The commission came directly from Dolan, who framed it as a renewal of the Cathedral’s mission: a sanctuary not only for Irish Catholics but for New York’s diverse faithful. By featuring saints and civic leaders shoulder-to-shoulder with contemporary immigrants, the mural declares that the church’s story is still unfolding. It is both retrospective and forward-looking, a portrait of pluralism rendered in sacred terms.
At the unveiling, Dolan and Cvijanovic stood together beside the rector, Reverend Enrique Salvo, and the Conways, the gold leaf behind them catching the flash of cameras. The artist, who has long specialized in large-scale, immersive paintings, seemed aware of the irony of quoting a pop song in a cathedral. Yet in this setting, the title reads less as a joke than as a challenge: what could be more urgent, in an age of polarization and displacement, than peace, love, and understanding?
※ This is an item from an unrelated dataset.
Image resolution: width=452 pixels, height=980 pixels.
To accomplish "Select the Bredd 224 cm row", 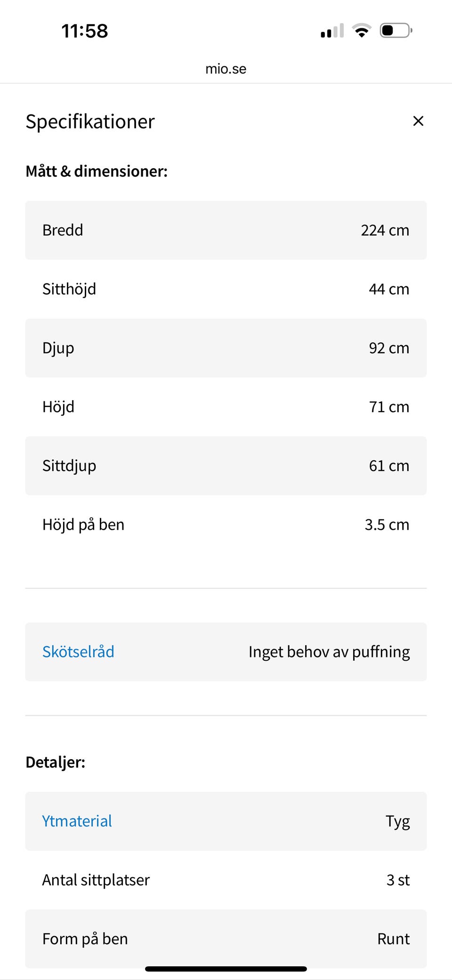I will (x=226, y=230).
By late morning, as visitors filed into the Cathedral, the vestibule had already taken on a new rhythm. Some crossed themselves automatically, some reached for their phones, some simply looked upward, surprised. In its blend of sacred and secular, historical and contemporary, Cvijanovic’s mural positions St. Patrick’s not as a museum of Catholic grandeur but as a living stage where the city’s faith, politics, and migration stories converge. The gold will keep shifting with the daylight, but the invitation remains constant: to see oneself, however ordinary, inside the unfolding story of America’s parish church.